- _Selected text_:
* * * * * * * * *
The integrated transaction breakdown — what the bench actually measures end-to-end through Gateway DO, mesh routing, and storage commit — lives in the companion throughput post.

Cold-wake (one-time per bundle)

~262 ms above the DO infrastructure baseline (~1,494 ms — the cold-wake everyone with DOs pays). Bundle-size dominated: V8 has to fetch, parse, and instantiate the module on first wake, and parse cost scales roughly linearly with source size. Smaller bundles cost less; larger ones scale up proportionally. Amortizes to nothing on a warm DO.

Where does the 1.35 ms boundary cost go?

The work the bundle actually does is 50 microseconds. The remaining ~1.35 ms is the boundary cost — generic to any same-isolate facet workload.

A curious observation: facet RPC is roughly an order of magnitude cheaper than a network hop to a separate Worker (1.35 ms vs 5–20 ms typical Service Binding), but five orders of magnitude more expensive than a direct function call (1.35 ms vs ~10 ns). The first gap explains why facets exist. The second is the interesting one — same isolate, same thread, ~100,000× the cost of an in-process call. Where does it go? Some structured-clone work, some promise resolution, some scheduler bookkeeping, what else? My guess is the bulk is Workers RPC treating same-isolate facet calls with the same capability machinery it uses for cross-isolate ones — Cap'n Proto-style marshalling and call destination resolution.

Another unknown: at what point in that 1.35 ms does the input gate open? If at the beginning, single-request latency takes the hit but throughput doesn't. If at the end, both. It's too small of a bucket to spend much effort wondering how it splits, but this is a deep dive after all.
* * * * * * * * *
- _Supplied data_:
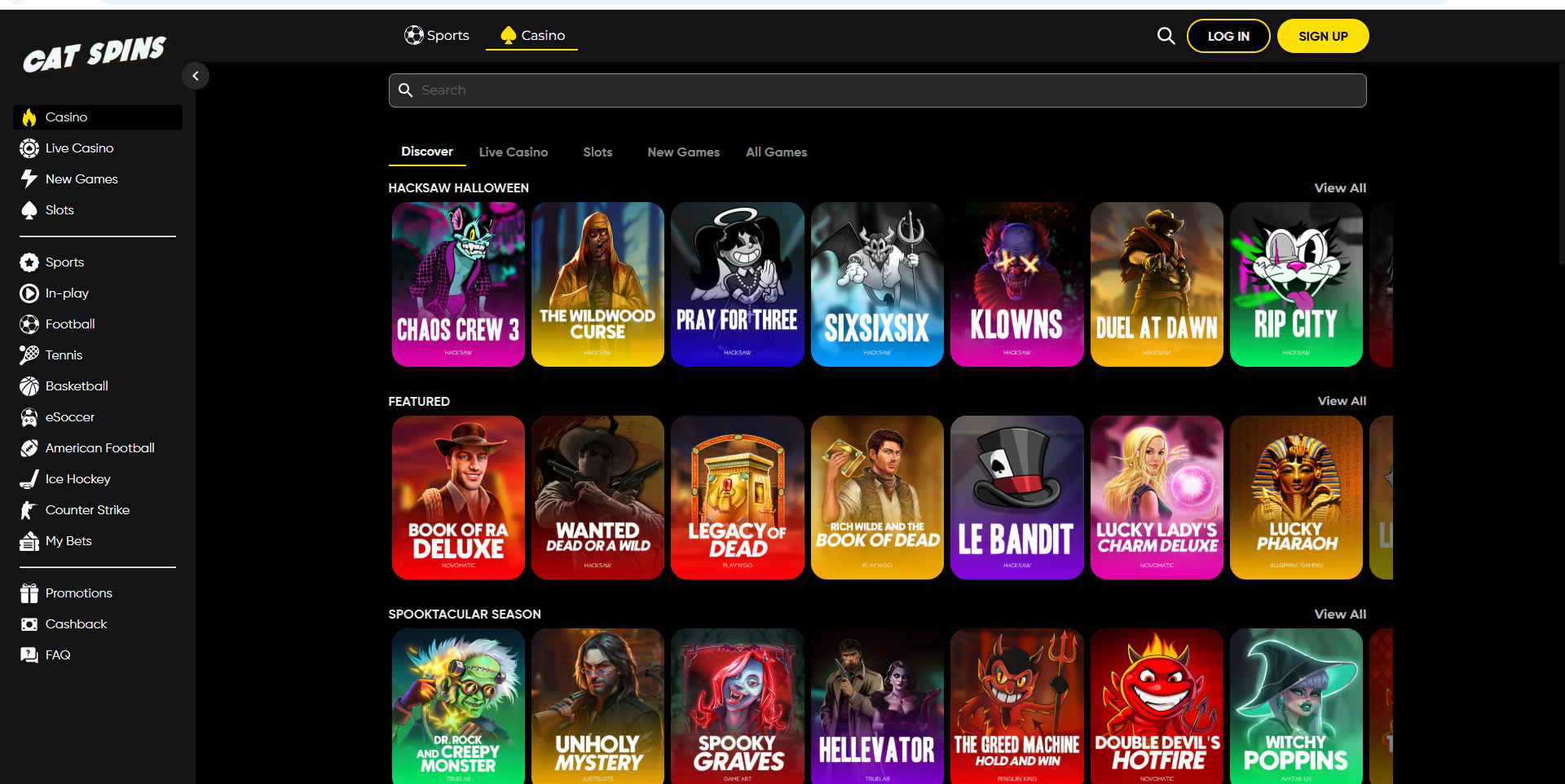1565x784 pixels.
Task: Go to Counter Strike sidebar icon
Action: (x=29, y=510)
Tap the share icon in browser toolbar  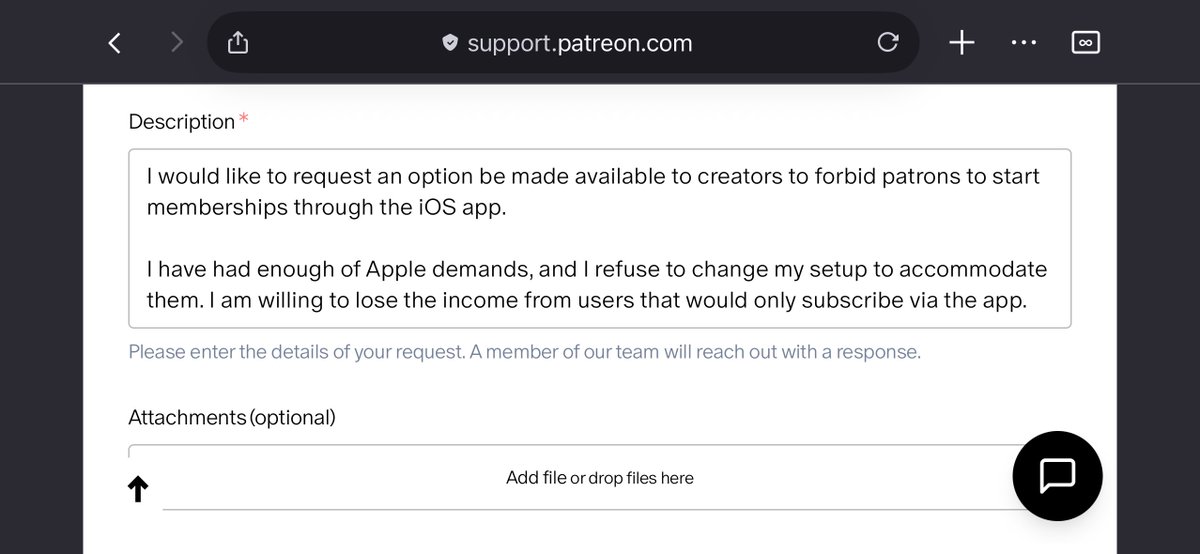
* * * * * * * * *
- _The task_: Reproduce the section of the cold-wake and boundary-cost text starting at "The integrated transaction" and ending at "companion throughput post.".

- _Exercise output_:
The integrated transaction breakdown — what the bench actually measures end-to-end through Gateway DO, mesh routing, and storage commit — lives in the companion throughput post.